When Chase Was Born
One baby, two parents -- and two different takes on the delivery and the weeks that followed
Mom's Side: A Learning Process
I burst into tears right in front of her. How can I "enjoy my baby" when I can't even feed him? I'm a total failure of a mother, and it's only been a week!
Keith tries to pep-talk me, but I am in no mood. Ignoring him, I decide to try even harder. I nurse and pump around the clock and start taking an herbal supplement to stimulate milk production. By the tenth day, when Keith hears me groan as I haul out the pump, he says, "Stop."
"Anything is better than nothing. Maybe I could get an ounce today," I protest, pushing the pump's lever to max. It's a painful, humiliating process, one that only a mother would consider doing in front of another human being. But the Type A in me urges me on.
"Come here," he says, turning off the pump and giving me a big hug. "Let this go. You're still going to be the best mother in the world. Come look and see what you've done already."
Together we lie down on the bed and look at Chase, a perfect angel, swaddled in his blue blanket, sleeping soundly. I can't believe that this tiny person lived inside me for 40 weeks, and I stare at him in wonder. Other than having my husband's nose and feet, our son looks like a stranger to me. It's the best blind date of my life, a true love-at-first-sight experience.
My sense of humor returns and I stop taking the "Got Milk?" ads personally. As the weeks pass, my confidence increases. But Keith's been-there-done-that nonchalance and the continual comparisons to his first son, Adam, get tiring -- especially when I've been under house arrest all day with the baby. And if learning how to take care of Chase is not enough, the gadgets, like the strappy Baby Björn, are just beyond me.
So what if Keith's the one with the experience? As the mom, I'm the one with the instincts. It's just wrong to feed a baby in the horizontal position, a fact my husband refuses to accept until an entire bottle is projectile-vomited onto him. Despite my best intentions, an "I told you so" slips out. Mother Knows Best, I think smugly to myself.
Just as I'm getting the hang of things, I experience the big uh-oh moment every parent dreads. While we're away for the weekend and I am busy deliberating over which outfit to put on Chase, I hear a thud that makes my heart sink like an anchor down to the soles of my feet. I turn around to discover that he's wiggled himself right off the bed and dropped two feet to the floor, where he's landed smack on his head. Keith warned me this would happen eventually, but I never thought it would happen at 5 weeks and certainly not on my watch.

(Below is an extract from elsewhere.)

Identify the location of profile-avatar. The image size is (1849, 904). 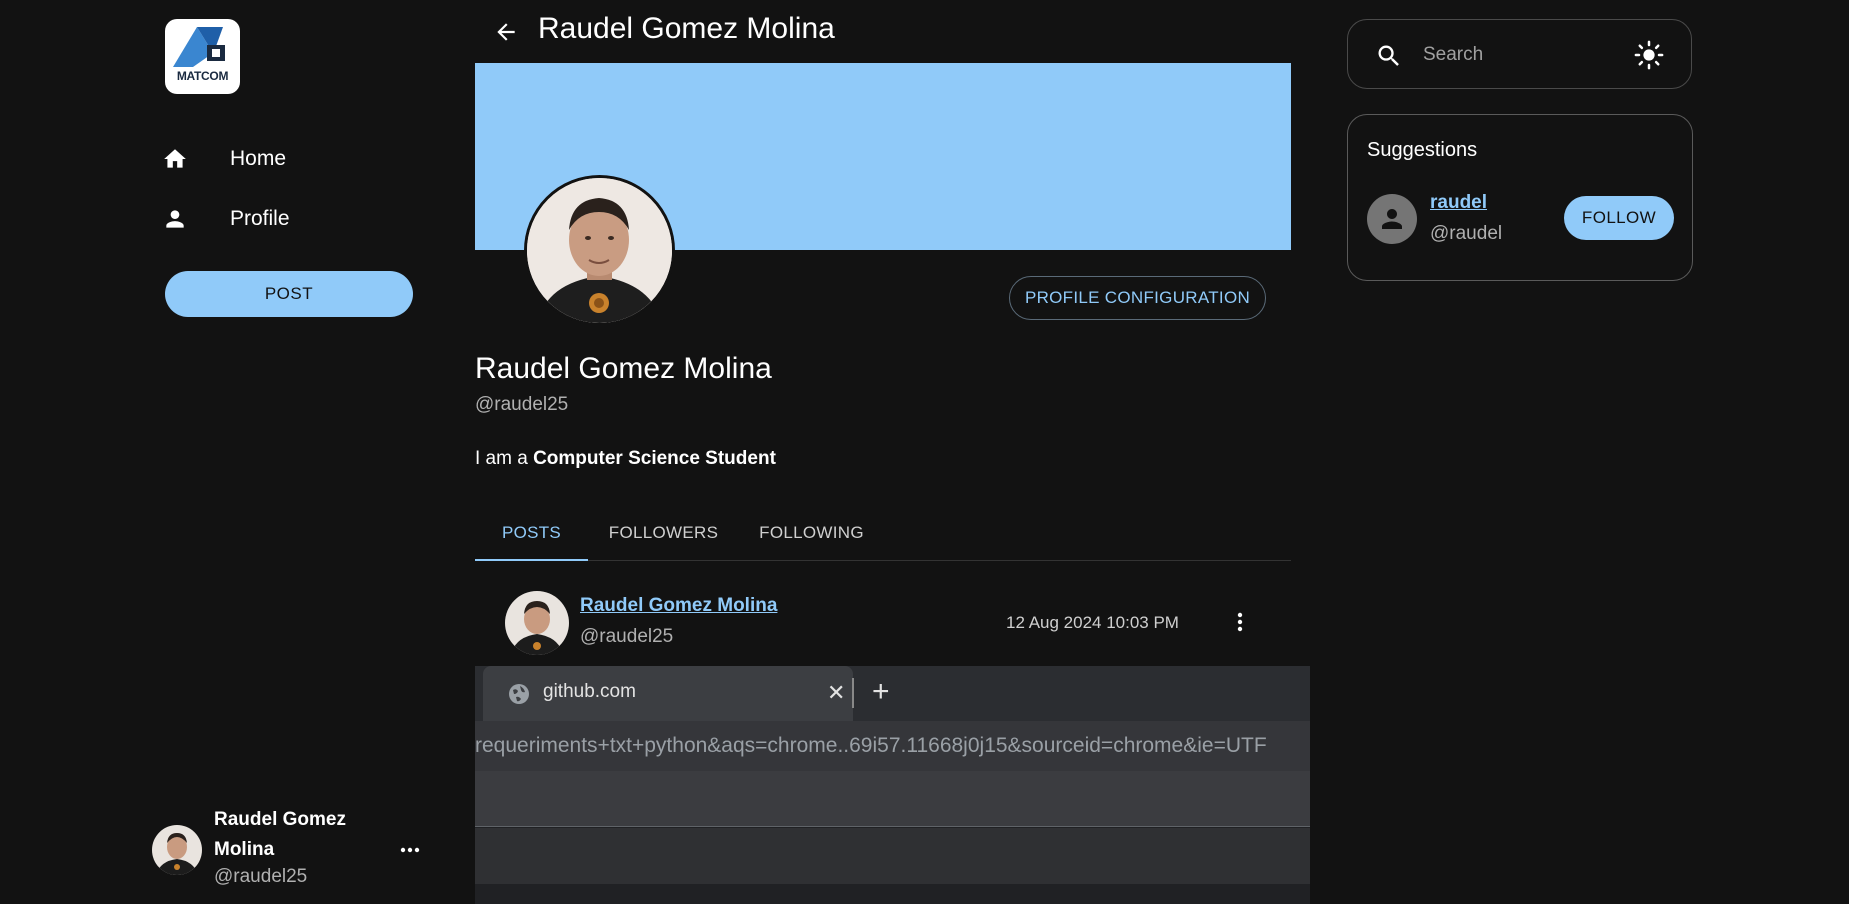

I stare down at my baby in disbelief. What should I do? Is it like a car accident, where you're not supposed to move the victim? My instincts take over, and I snatch Chase up and comfort him with soothing shushing sounds. Miraculously he stops crying after a few minutes. I call Keith and tell him to come home immediately. When he does, he demands, "How did this happen?"
"I don't know," I say, deciding that he wouldn't exactly appreciate the fashion-dilemma excuse.
As we rush Chase to a doctor we use in the area, Keith continues with the third degree. Luckily, the doctor assures us that he's fine and gives us signs to watch for, including vomiting and sleeping through his feedings.
Of course, Chase sleeps the entire afternoon as Keith, who is still angry and upset, and I, feeling like The Worst Mother in the World, sit quietly near him. I pump Keith for details about the time his son Adam rolled off the changing table at 11 months.
"A changing table is even higher than a bed, and he was okay, right?" I say, looking for reassurance.
"Babies are resilient," he says, softening. He slips his hand in mine.
We wait and wait, and finally it comes.
"Did you hear that?" I say to him.
"What?" he says, cocking an ear.
"Waa-waa-waa-waa-WAAAHHH!" interrupts Chase, in his trademark feed-me rooster cry.
Giddy with relief, we look at each other and simultaneously blurt, "I'm sorry."
I forgive Keith for overreacting, and he forgives me for making a mistake. I'm sure our roles will be reversed before the week is out.
"Parenting is humbling," he says to me as we rush to our son.
That, we both can agree on.
As I feed Chase, Keith wraps his arms around the two of us. I'm overcome with tears once again. But for the first time, the tears are not sad. I'm simply overwhelmed at the miracle of how intensely I love this little man who has so much to teach my husband and me about each other, and ourselves.